Rue Saint-Gilles, la galerie Polka présente une nouvelle exposition : Le cinéma du reporter de Raymond Cauchetier. Initialement photographe de guerre, Cauchetier va ensuite être le photographe attitré de Claude Chabrol, Agnès Varda, Jacques Demy, Jean-Luc Godart, François Truffaut.. Bref, le photographe de la Nouvelle Vague.
Dans le petit pavillon situé dans la cour de la galerie, vous pourrez découvrir au sous-sol les tirages  de son Rolleiflex. On y mêle plateaux de cinéma et Asie du sud : Indochine, Cambodge…

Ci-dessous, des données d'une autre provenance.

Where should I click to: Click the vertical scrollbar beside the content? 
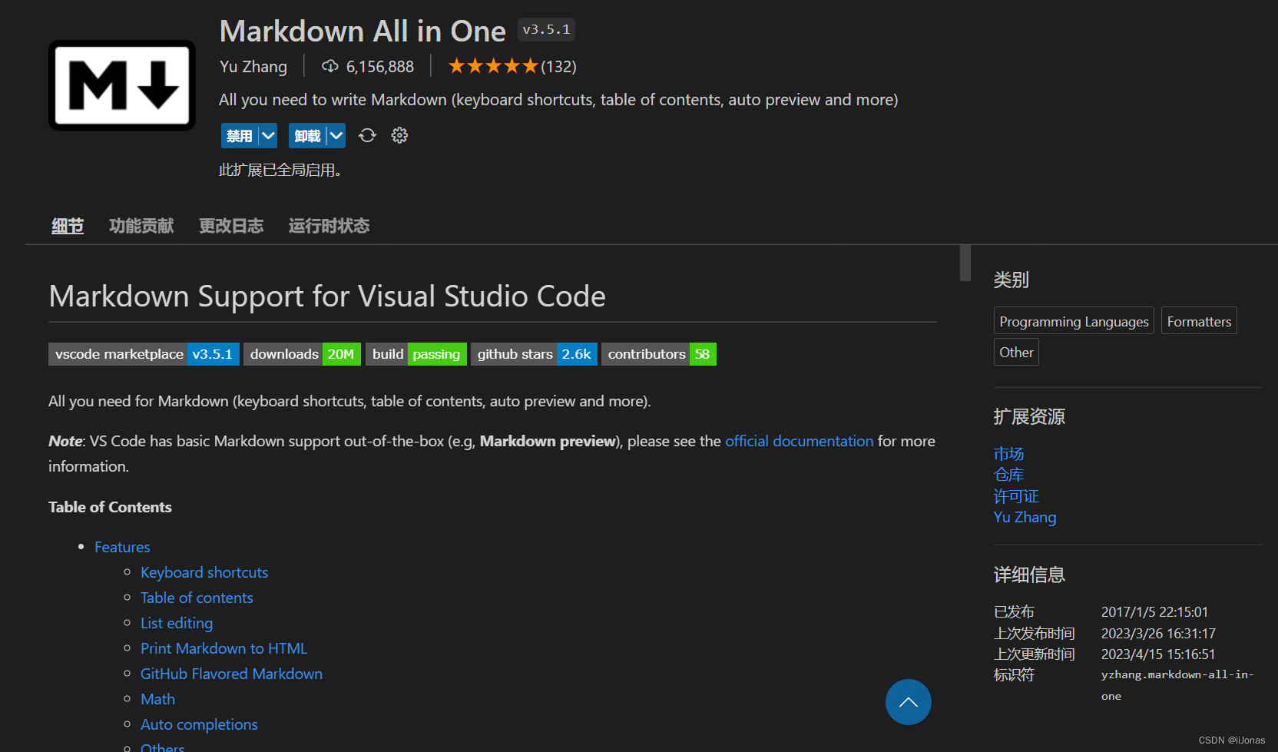(x=965, y=263)
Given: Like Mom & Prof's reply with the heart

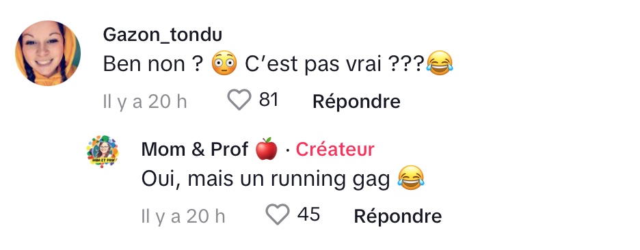Looking at the screenshot, I should (x=278, y=215).
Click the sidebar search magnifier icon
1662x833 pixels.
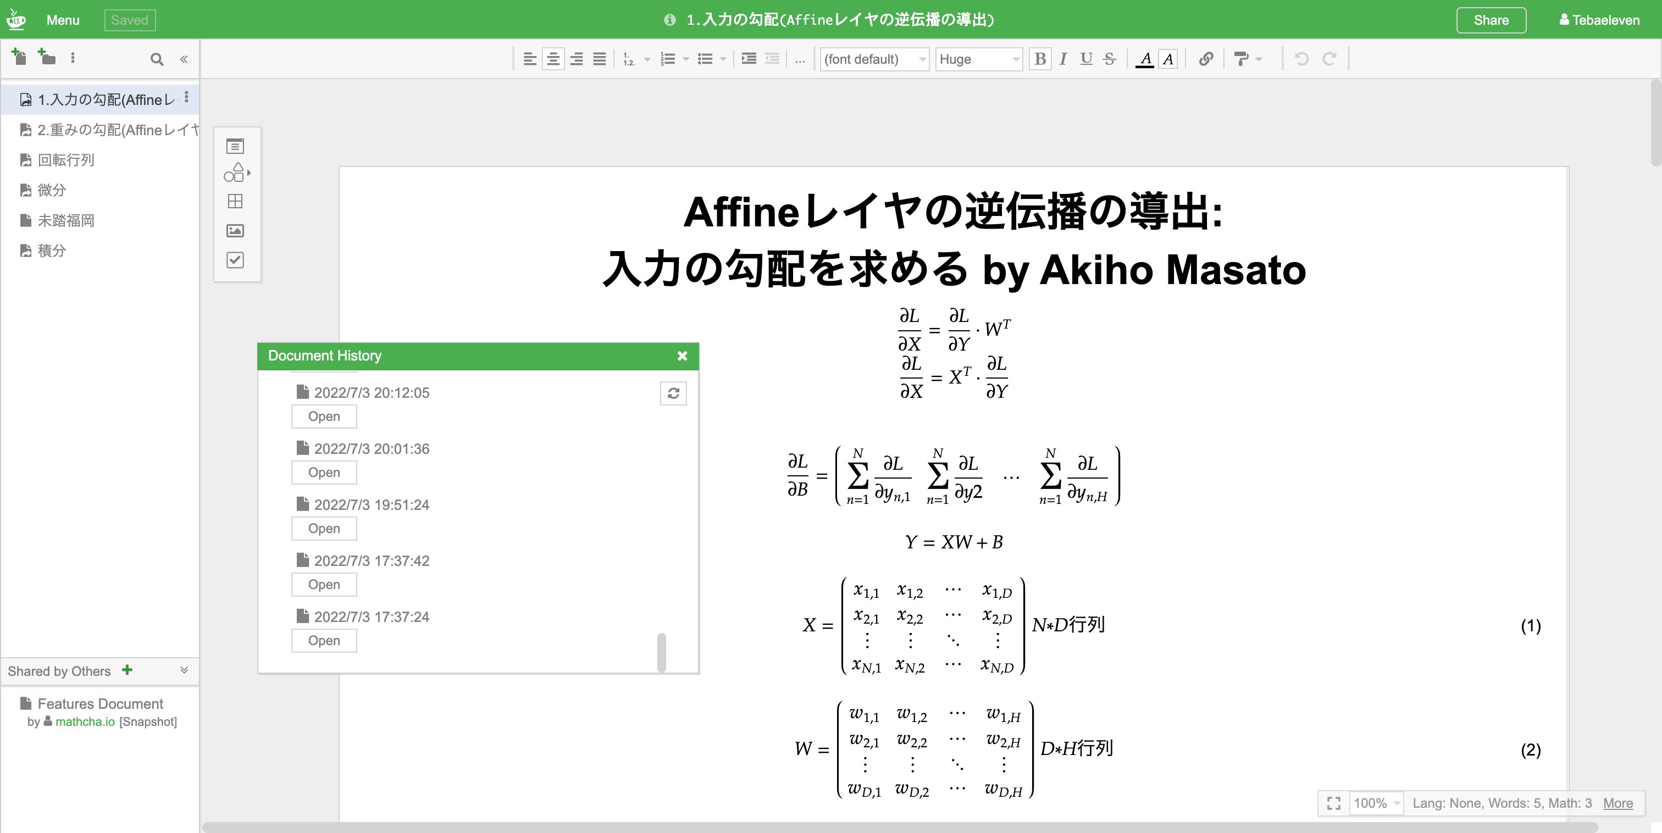point(156,59)
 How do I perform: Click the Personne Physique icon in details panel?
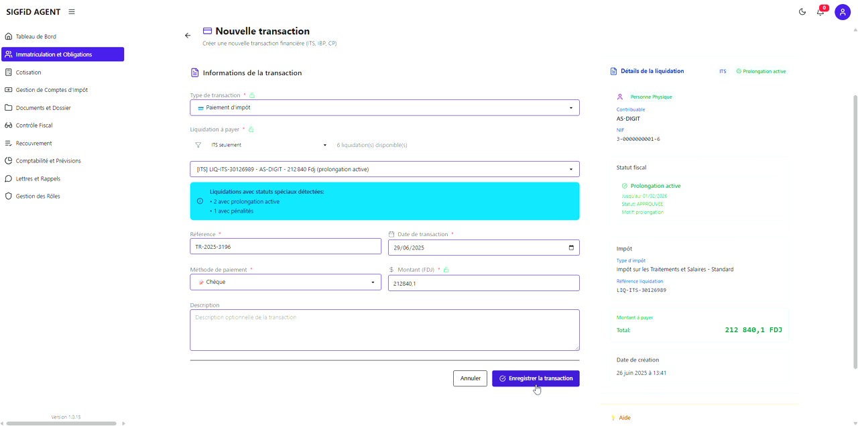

A vous les planches-contact de Lola dans le Hall d’un cinéma, Jules et Jim où l’on découvre un Truffaut entre deux prises de vue, ou encore Godart en train d’expliquer une scène à Belmondo et Jean Seberg un premier jour de tournage..

Parenthèse : cette exposition met en miroir les photos de Godart et de Truffaut. Ça peut sembler naturel et pourtant je trouve que c’est un face à face assez violent. La dernière fois que j’ai vu un film de Godart, Socialisme, j’ai eu la nausée toute la nuit. Allez savoir pourquoi son cinéma me retourne toujours un peu, il dérange une partie de moi. François Truffaut, au contraire, c’est une sorte de repère, un cadre figé et rassurant : cette voix off qui vous éduque, ses répliques récurrentes “les femmes sont magiques ?” et ce cher, très cher Antoine Doinel… En fait, selon moi tout oppose ces deux réalisateurs.. la sécurité VS le risque.

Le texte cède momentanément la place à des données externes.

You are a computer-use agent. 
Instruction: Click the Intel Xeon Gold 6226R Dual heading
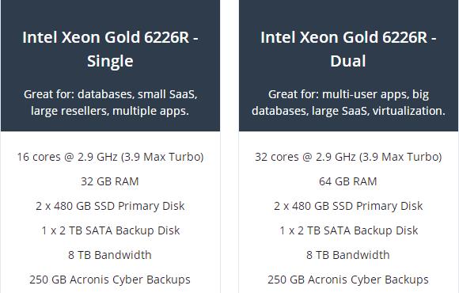pyautogui.click(x=348, y=49)
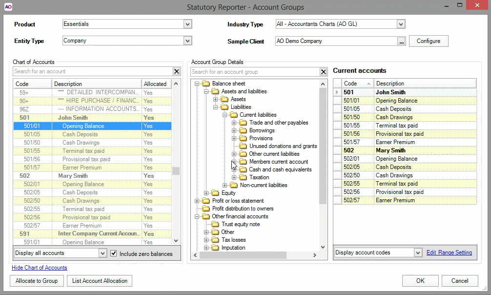Open the Product dropdown
The image size is (491, 295).
click(x=187, y=24)
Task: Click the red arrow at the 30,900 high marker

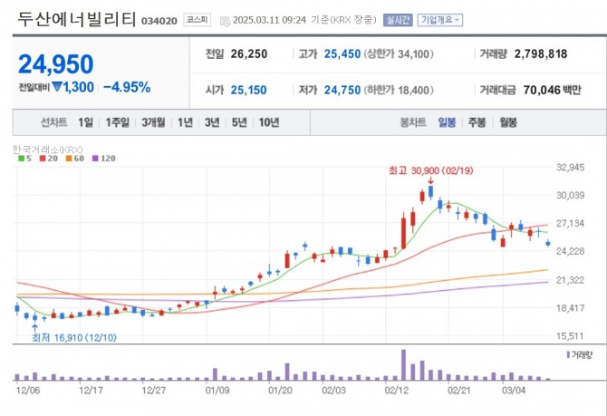Action: tap(431, 181)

Lola à la galerie Polka de Raymond Cauchetier

A bout de souffle à la Galerie Polka de Raymond Cauchetier

— « C’est vraiment dégueulasse. »
— « Qu’est-ce qu’il a dit ? »
— « Il a dit : vous êtes vraiment une dégueulasse. »
— « Qu’est-ce que c’est dégueulasse ? »
(extrait de À bout de souffle de Godart)

Infos pratique : Galerie Polka, 12 Rue saint-Gilles, 75003 Paris (métro Chemin Vert), entrée libre.